I revenge movies sono ormai tornati di moda, perciò non suona strano che le majors li stiano riproponendo, con varianti minime, ad attori in cerca di rilancio.

Dopo Neeson e Washington, tocca al sempre giovanile e qui particolarmente imperscrutabile Keanu Reeves, reduce dai peraltro poco esaltanti risultati di 47 ronin e Man of Tai Chi (sua prima regia, da noi solo in home video).

È un infallibile killer a riposo (il suo nome dà il titolo), addolorato per l’annunciata perdita della moglie (la Moynahan, presente solo in immagini “di repertorio”), grazie all’amore della quale era uscito dal giro.

Dono postumo della defunta è un cucciolo, da accudire affettuosamente per tenersi lontano dall’antica scia di sangue.

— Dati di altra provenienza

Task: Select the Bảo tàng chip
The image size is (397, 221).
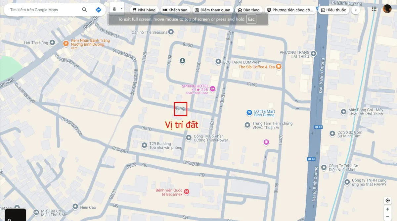Action: click(x=249, y=10)
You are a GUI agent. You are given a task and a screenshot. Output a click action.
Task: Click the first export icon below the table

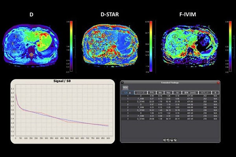(164, 140)
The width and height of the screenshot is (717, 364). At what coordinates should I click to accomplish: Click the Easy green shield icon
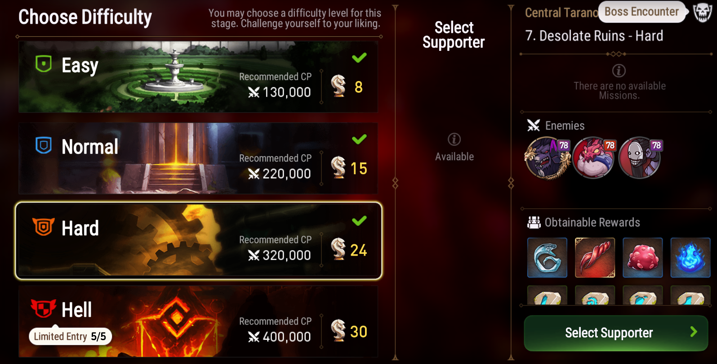point(44,64)
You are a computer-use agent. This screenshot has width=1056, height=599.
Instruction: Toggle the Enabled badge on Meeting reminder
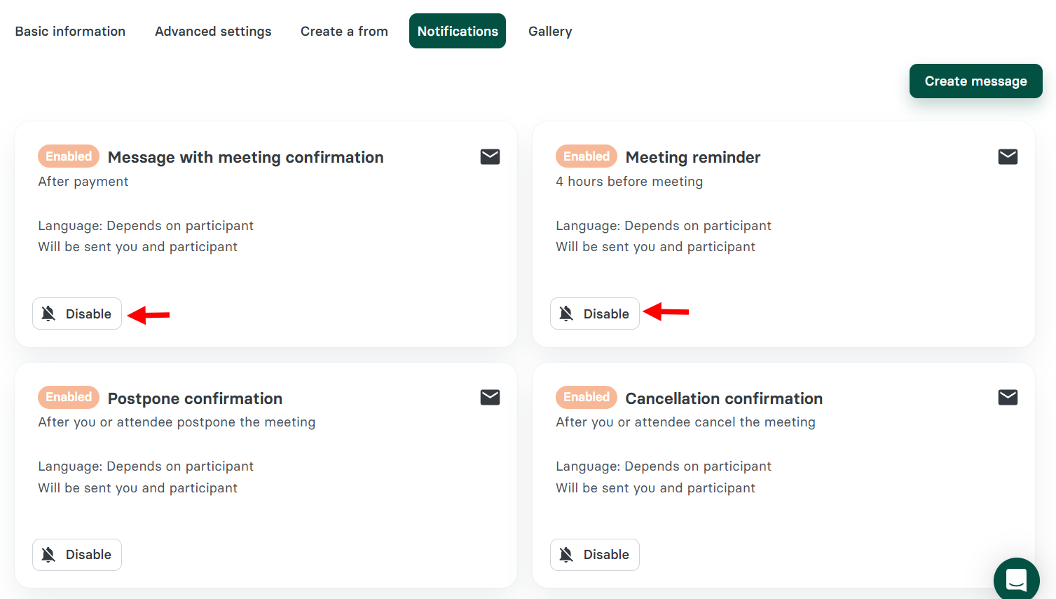[586, 156]
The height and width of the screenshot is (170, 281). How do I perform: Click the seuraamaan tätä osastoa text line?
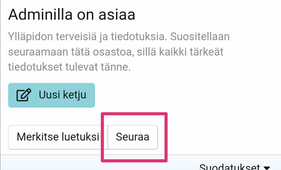116,52
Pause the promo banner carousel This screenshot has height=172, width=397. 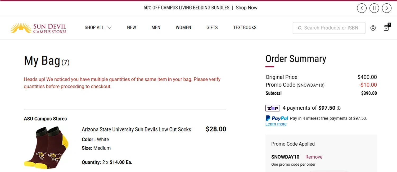tap(374, 8)
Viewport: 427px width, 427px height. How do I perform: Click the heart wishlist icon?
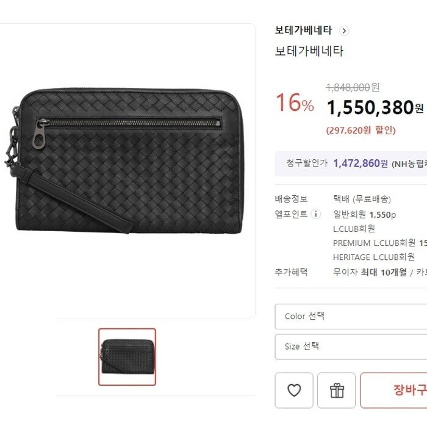pos(294,390)
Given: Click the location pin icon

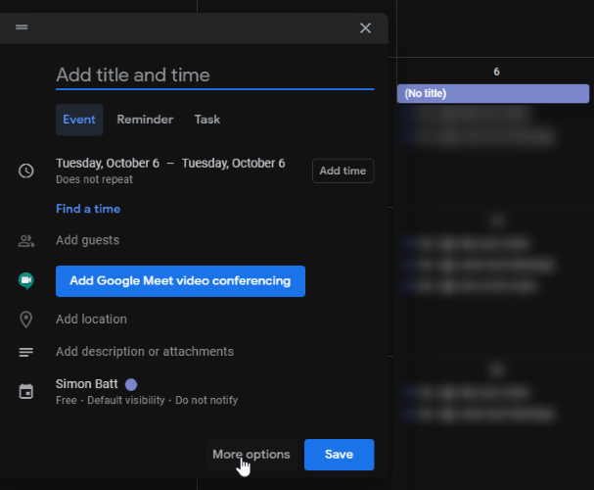Looking at the screenshot, I should coord(26,319).
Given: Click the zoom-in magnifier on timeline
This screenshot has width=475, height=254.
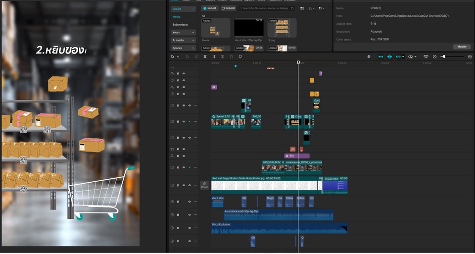Looking at the screenshot, I should 470,57.
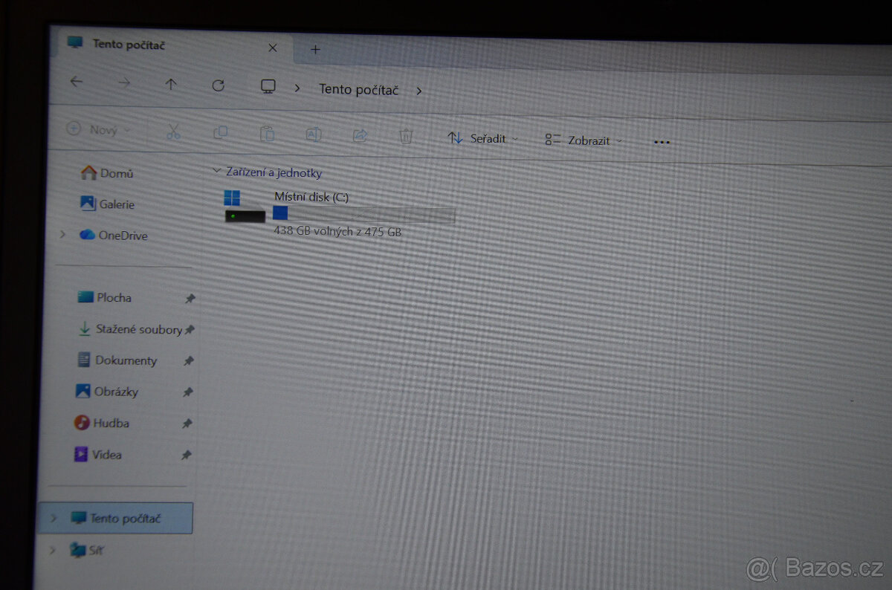Image resolution: width=892 pixels, height=590 pixels.
Task: Click the Cut scissors icon
Action: [173, 132]
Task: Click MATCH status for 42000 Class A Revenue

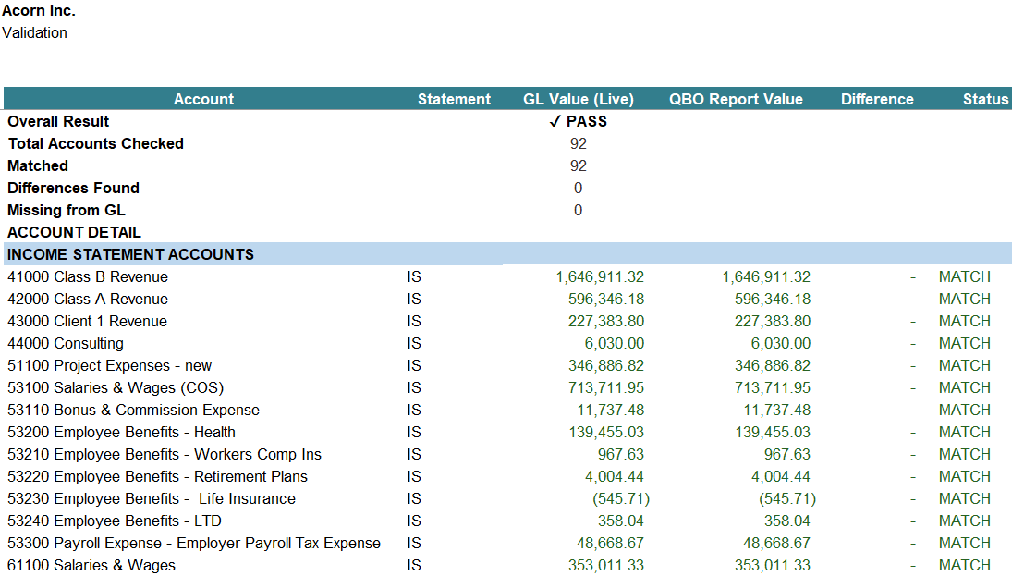Action: pyautogui.click(x=964, y=299)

Però l’appassionato di macchine John, o meglio la sua Mustang del ’69, capta l’attenzione del viziato rampollo (Alfie Allen) di un potente boss russo per cui ha lavorato (lo svedese Michael Nyqvist).

L’irruento gangster in erba non si ferma davanti a un netto rifiuto di vendita, e si prende l’auto, infierendo sul cagnolino.

Errore gravissimo, dato che l’accaduto risveglia l’assassino implacabile che alberga nel derubato… Un’opera tutto sommato godibile, quella di Stahelski (pare sia stata co-diretta dal produttore David Leitch), a patto di non prendersela troppo per le numerose incongruenze.

In effetti, si tratta di una di quelle storie movimentate che puntano perlopiù alla qualità delle coreografie dei combattimenti e delle sparatorie e al modo migliore per riprenderle e montarle.

Una volta tanto, magari, può bastare.